The proportion of households that own their residences fell to 68.1 percent in the July-September period from 68.3 percent in the prior three months, according to a report today from the Census Bureau in Washington, whose comparable records go back to 1981. The rate has been declining from a peak in 2004, which culminated a decade of gains fueled by easier lending standards and rising home purchases by immigrants and younger households.

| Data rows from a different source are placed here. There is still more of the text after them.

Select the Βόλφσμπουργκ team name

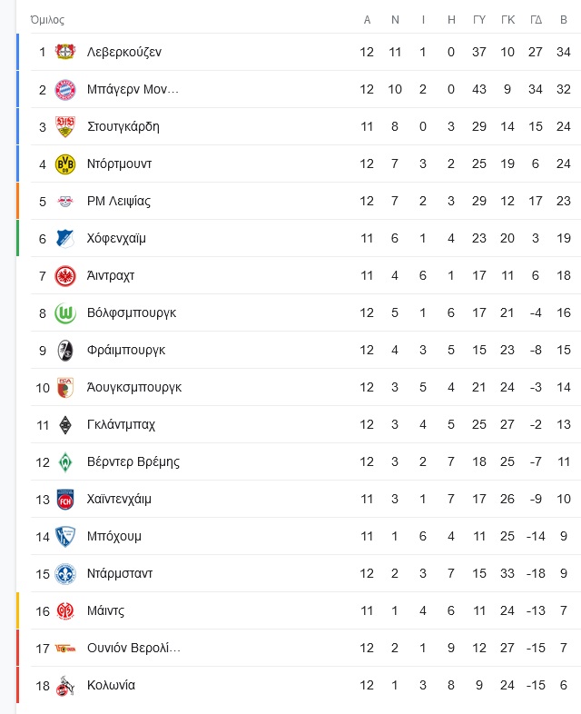[132, 313]
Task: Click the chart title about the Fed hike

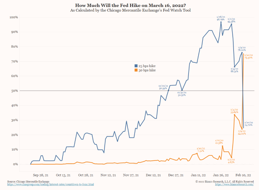Action: 130,5
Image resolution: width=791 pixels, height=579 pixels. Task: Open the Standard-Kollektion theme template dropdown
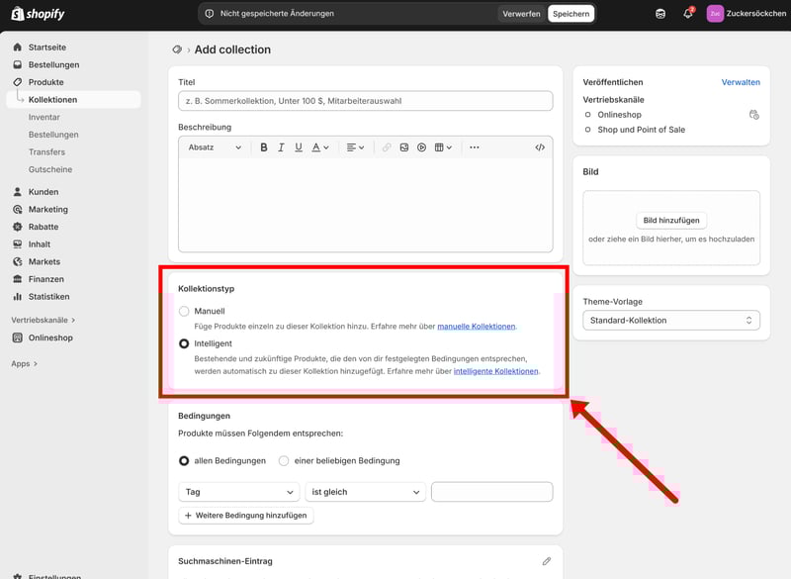pos(671,321)
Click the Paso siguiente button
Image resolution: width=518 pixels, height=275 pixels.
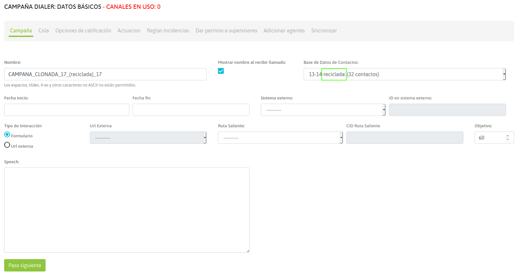(x=25, y=265)
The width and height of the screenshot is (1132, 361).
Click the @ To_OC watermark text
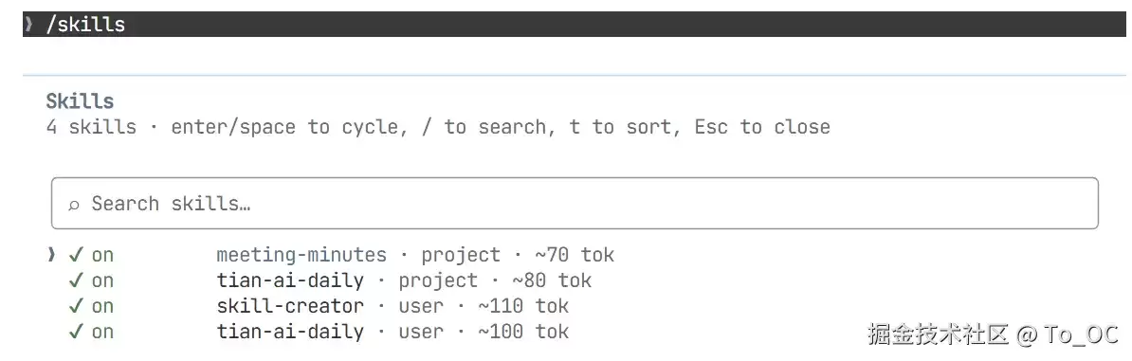tap(1068, 334)
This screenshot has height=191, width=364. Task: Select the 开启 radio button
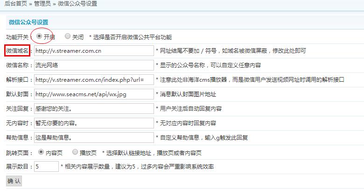39,36
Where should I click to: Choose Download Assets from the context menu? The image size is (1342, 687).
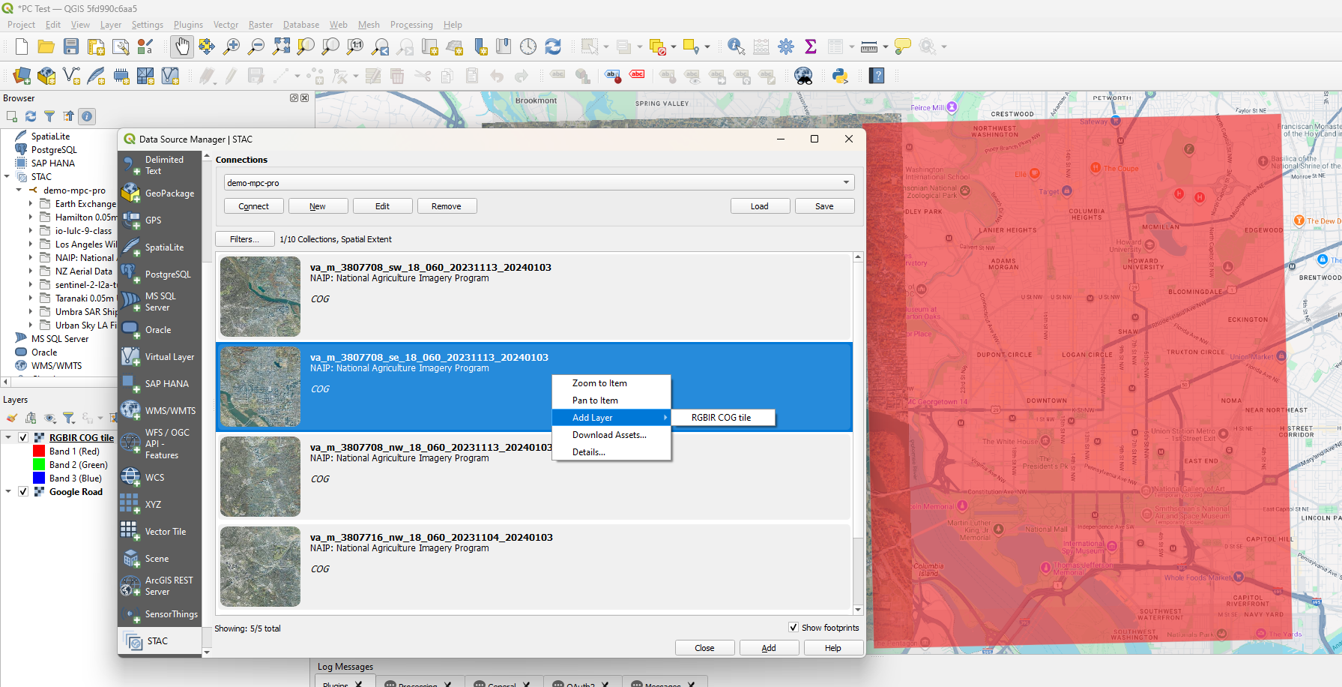point(608,435)
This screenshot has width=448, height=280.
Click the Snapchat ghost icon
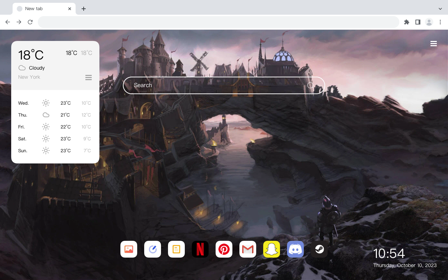pos(272,249)

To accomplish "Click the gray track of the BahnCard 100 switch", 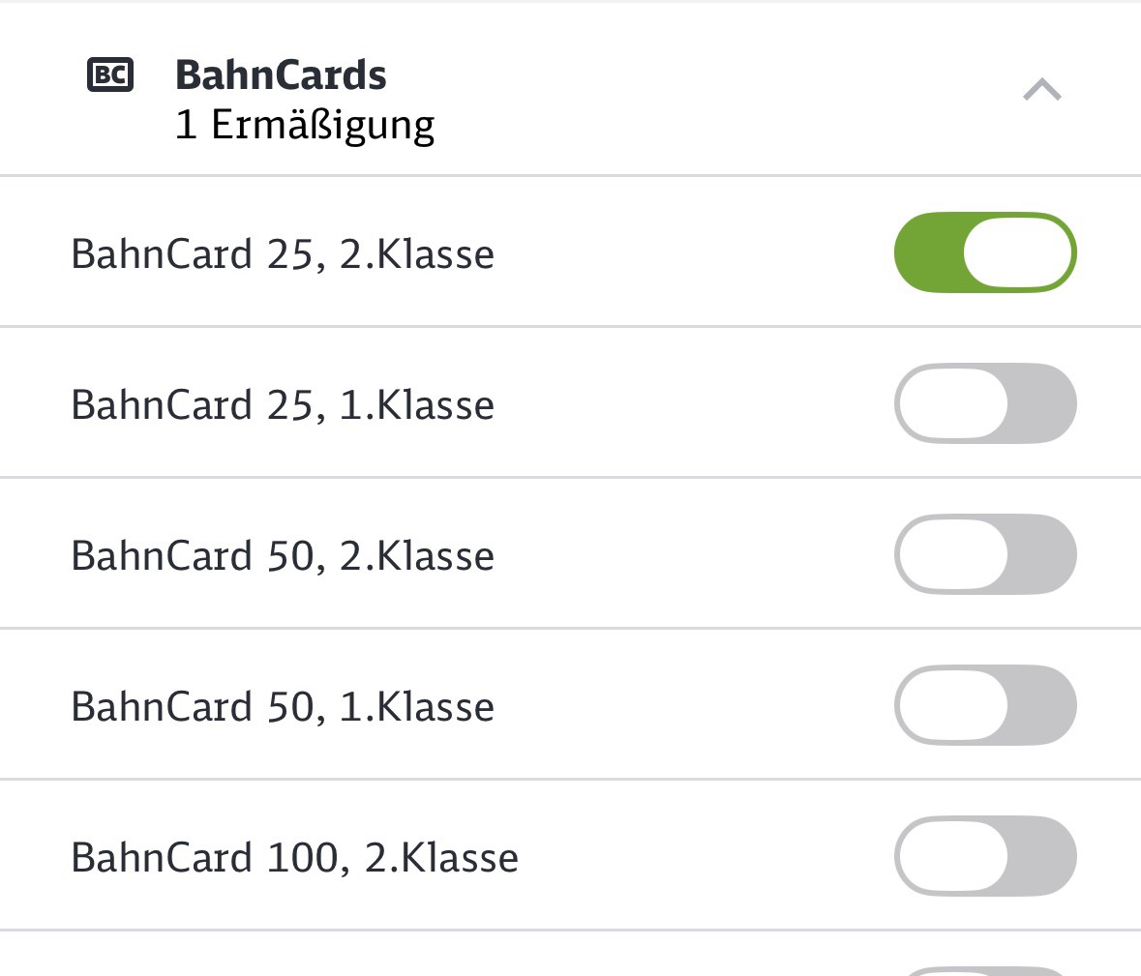I will (1042, 856).
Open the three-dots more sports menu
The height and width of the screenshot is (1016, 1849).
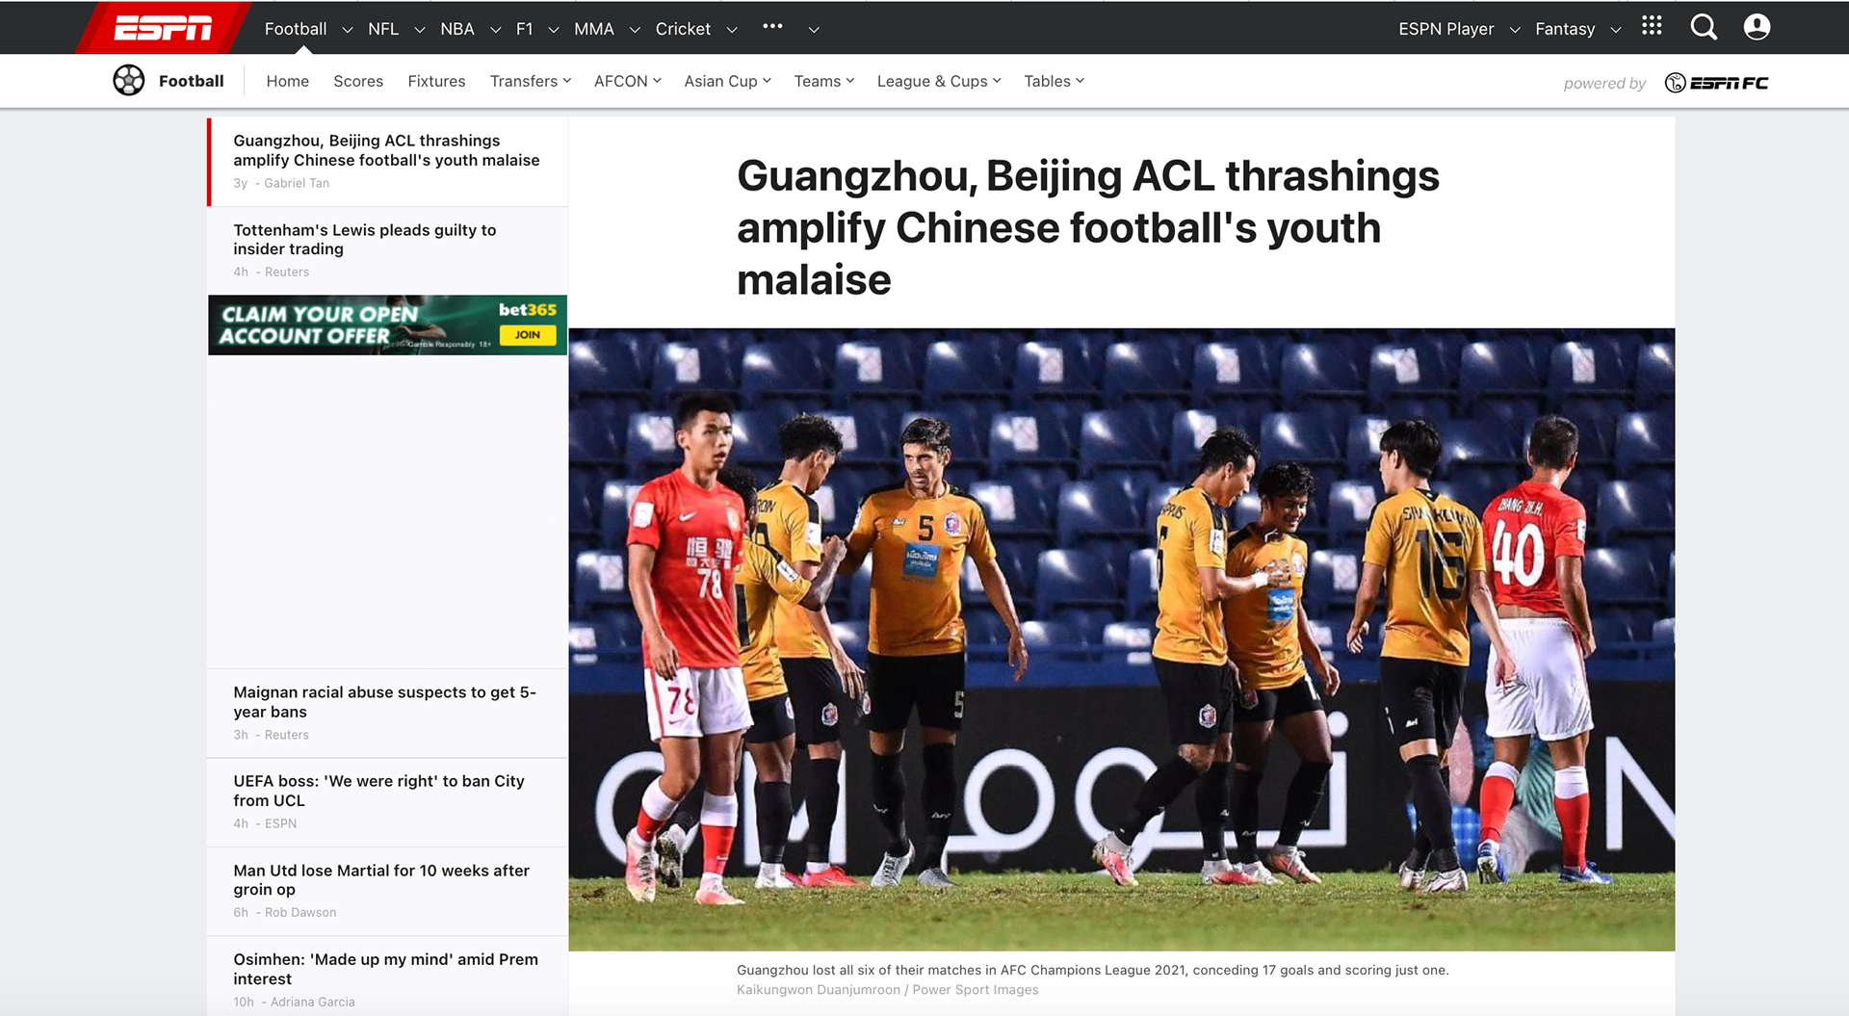point(772,27)
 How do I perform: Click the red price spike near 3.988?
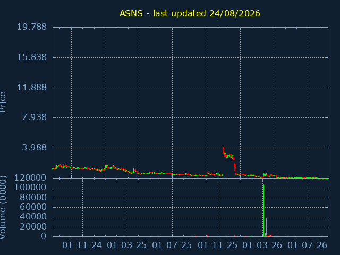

``Owning a home in this country has been a principal source of wealth creation for low- and moderate-income people,'' said Nicolas Retsinas, director of Harvard University's Joint Center for Housing Studies in Cambridge, Massachusetts. ``In the absence of home equity, families will inevitably spend less.''

[....]

The Census Bureau report also found that a record 17.9 million U.S. homes stood empty in the third quarter as lenders took possession of a growing number of properties in foreclosure.

The figure is a 7.8 percent gain from a year ago, when 16.6 million properties were vacant, the Census Bureau said. About 2.07 million empty homes were for sale, compared with 1.94 million a year earlier, the report said.

Slowing residential construction has detracted from growth in gross domestic product for the last six quarters through June, shaving as much as 1.3 percentage point off growth in the third quarter of 2006, when the overall economy grew at just a 1.1 percent pace. Most economists forecast an extended construction drag on growth after credit tightened further in August amid subprime-market turmoil.

``If homeownership declines significantly, the implications for new-home sales could be dramatic,'' said Hatzius. With further weakness in sales, ``the drag from new-home building on GDP growth will last longer than most people have in their forecasts, perhaps, if things go badly, into 2009.''

Read this sentence again--The Census Bureau report also found that a record 17.9 million U.S. homes stood empty in the third quarter as lenders took possession of a growing number of properties in foreclosure. Is it any wonder that U.S. home ownership has had its longest slide since 1981? Subprime and predatory lending certainly fueled the increased demand in housing, and the rise in prices. The problem is that this speculation can only go so far--what goes boom, can certainly go bust. And with the increase in interest rates on the adjustable rate mortgages, those new American homeowners discovered they could not keep up with their increased mortgage payments, thus have been forced to foreclose on their homes. Banks are now stuck with a glut of empty homes on the market, where their values have been dropping below what the banks have lent out for mortgages--look at how the bank and mortgage companies are reporting big loses. Countrywide Financial reported a $1.2 billion dollar loss. Merrill Lynch reported a $7.9 billion dollar write-down. Washington Mutual reported its third-quarter profit shrank by 72 percent, and Citygroup suffered a 57 percent drop in third quarter profits as they took a $3 billion hit in losses. All of these loses are the result of the mortgage mess. And we're still not out of this housing mess.